Parola di Vita di ottobre 2023

«Rendete dunque a Cesare quello che è di Cesare e a Dio quello che è di Dio» (Mt 22, 21).

«Rendete dunque a Cesare quello che è di Cesare e a Dio quello che è di Dio» (Mt 22, 21).

Gesù è entrato in Gerusalemme, acclamato dal popolo come “Figlio di Davide”, un titolo regale che il Vangelo di Matteo attribuisce al Cristo, venuto a proclamare imminente l’avvento del Regno di Dio.

In questo contesto, si svolge un singolare dialogo tra Gesù e un gruppo di persone che lo interrogano. Alcuni sono erodiani, altri sono farisei, due gruppi di opinione diversa rispetto al potere dell’imperatore romano: gli chiedono se giudica lecito o no pagare le tasse all’imperatore, per costringerlo a schierarsi pro o contro Cesare e avere comunque di che accusarlo.

Ma Gesù risponde con un’altra domanda, riguardo quale sia l’effigie impressa sulla moneta corrente. Poiché l’effigie è quella dell’imperatore, risponde:

«Rendete dunque a Cesare quello che è di Cesare e a Dio quello che è di Dio».

 Ma cosa è dovuto a Cesare e cosa a Dio? Gesù richiama al primato di Dio: infatti, come sulla moneta romana è impressa l’immagine dell’imperatore, così in ogni persona umana è impressa l’immagine di Dio.

La stessa tradizione rabbinica afferma che ogni uomo è creato a immagine di Dio[1], usando l’esempio dell’immagine impressa sulle monete: «Quando un uomo conia delle monete con lo stesso suo stampo, sono tutte simili, ma il re dei re, il Santo che sia benedetto, ha coniato ogni uomo con lo stesso suo stampo del primo uomo, e nessuno è uguale al suo compagno»[2].

A Dio solo, dunque, possiamo dare tutti noi stessi, a lui solo apparteniamo e in lui troviamo libertà e dignità. Nessun potere umano può pretendere la stessa fedeltà.
————
§ **COMPITI**:
• A. Riscrivi il passo del commento che parte dalle parole "Ma cosa è dovuto" e si chiude dopo "l’immagine di Dio.". Al posto di "moneta romana" metti "moneta d'argento".
• B. Secondo il commento, a quali due gruppi appartengono le persone che interrogano Gesù sulle tasse?
————
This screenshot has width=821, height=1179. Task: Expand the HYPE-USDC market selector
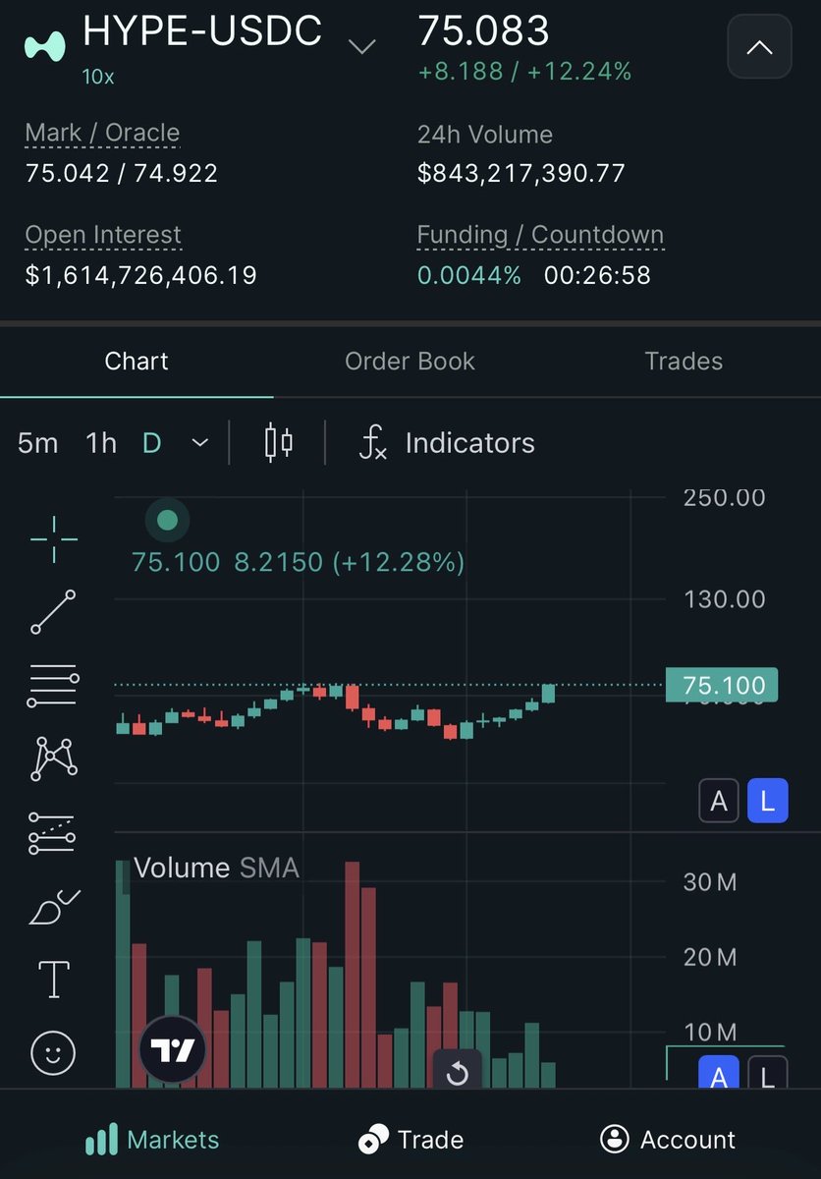coord(362,46)
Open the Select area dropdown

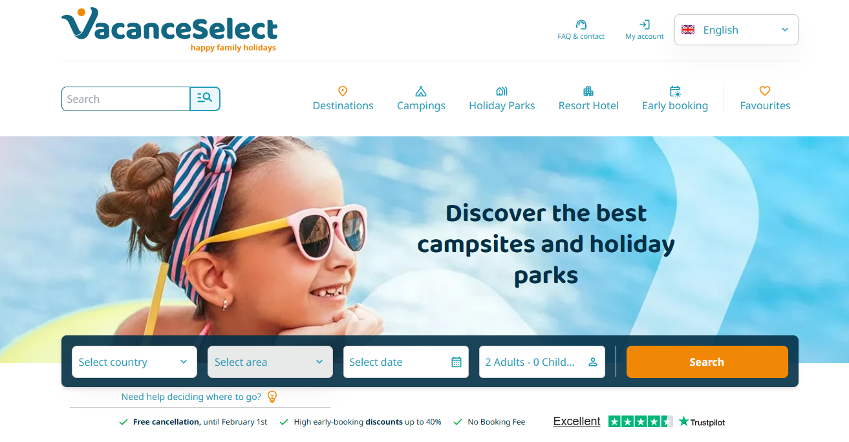pos(270,362)
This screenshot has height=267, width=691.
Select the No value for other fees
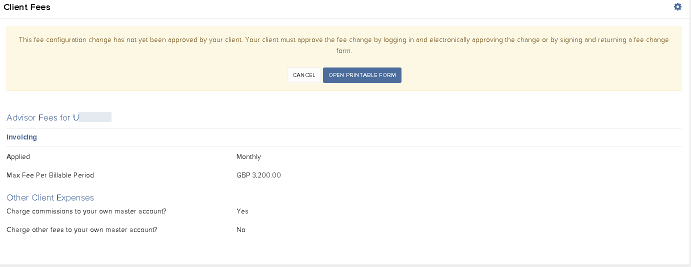click(241, 230)
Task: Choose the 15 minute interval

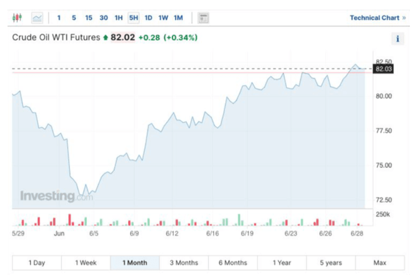Action: [x=89, y=18]
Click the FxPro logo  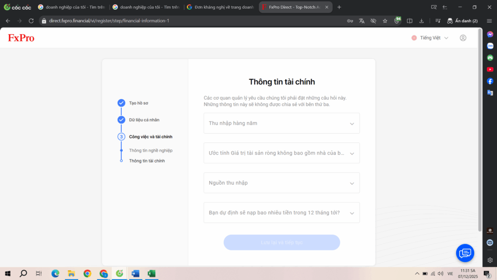pos(21,38)
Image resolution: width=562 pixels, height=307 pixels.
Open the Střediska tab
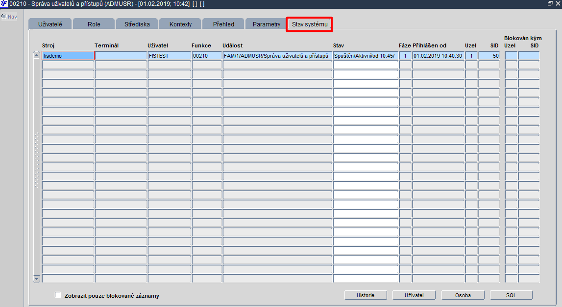[x=137, y=24]
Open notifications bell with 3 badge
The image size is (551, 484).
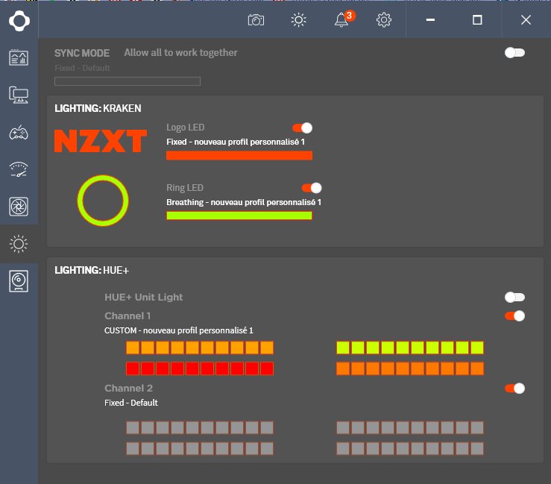[341, 20]
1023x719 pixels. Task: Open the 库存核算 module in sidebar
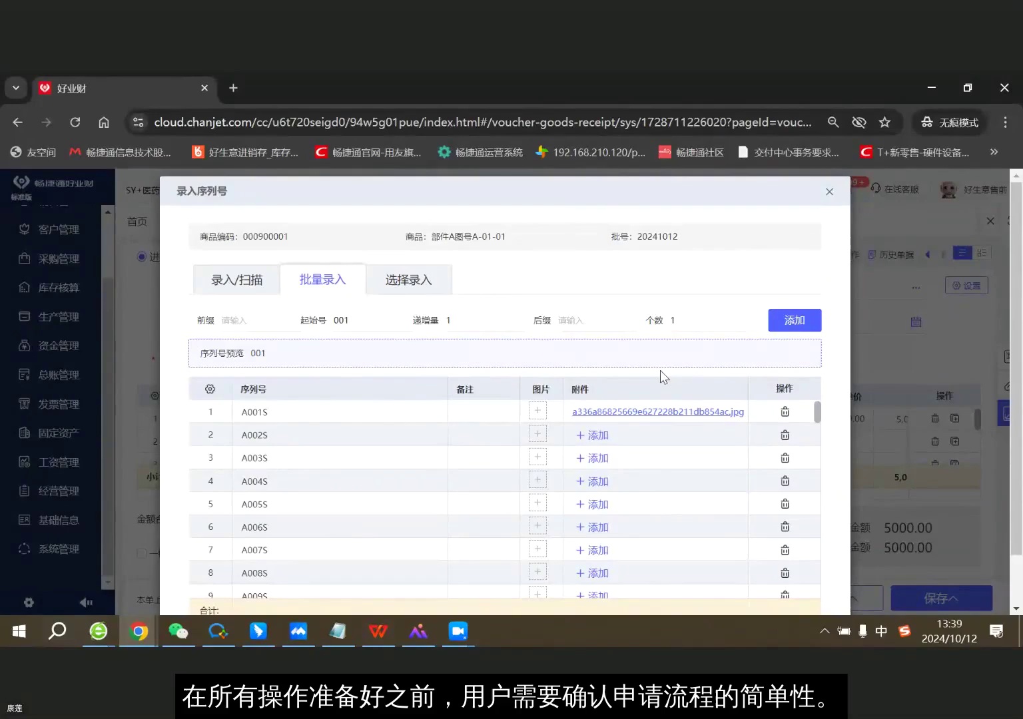(57, 287)
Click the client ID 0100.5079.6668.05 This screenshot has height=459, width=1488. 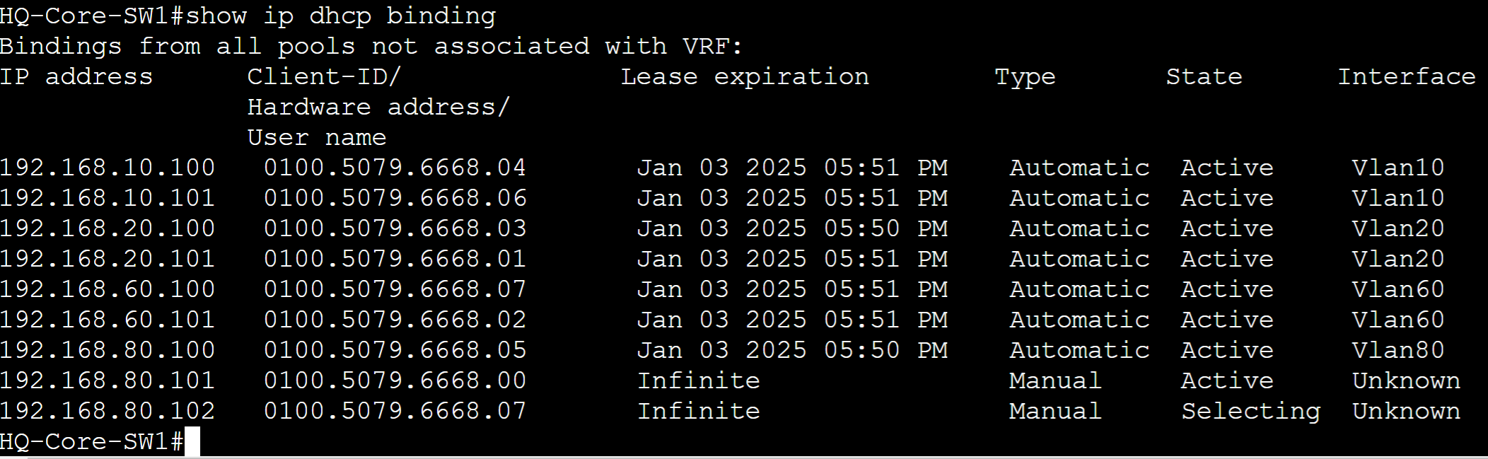(395, 350)
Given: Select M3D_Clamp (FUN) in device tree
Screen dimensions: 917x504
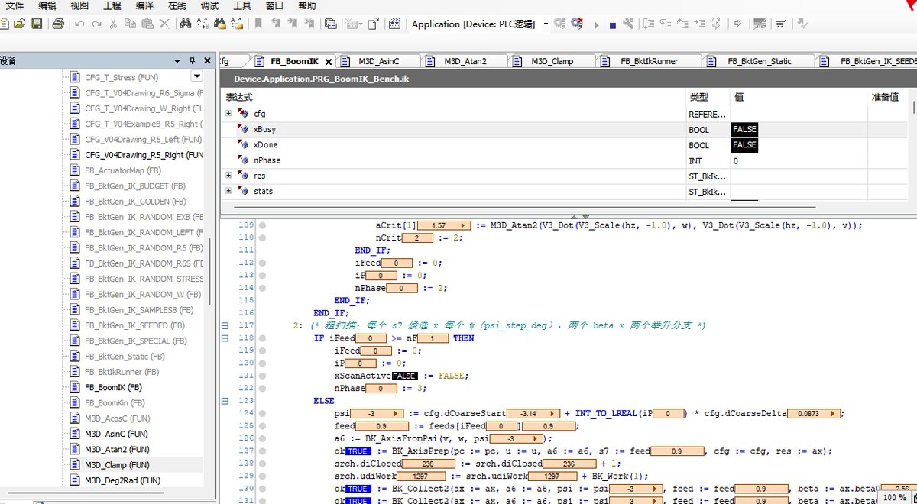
————
§ **RISPOSTE AI COMPITI**:
• A.
Ma cosa è dovuto a Cesare e cosa a Dio? Gesù richiama al primato di Dio: infatti, come sulla moneta d'argento è impressa l’immagine dell’imperatore, così in ogni persona umana è impressa l’immagine di Dio.

• B. Agli erodiani e ai farisei.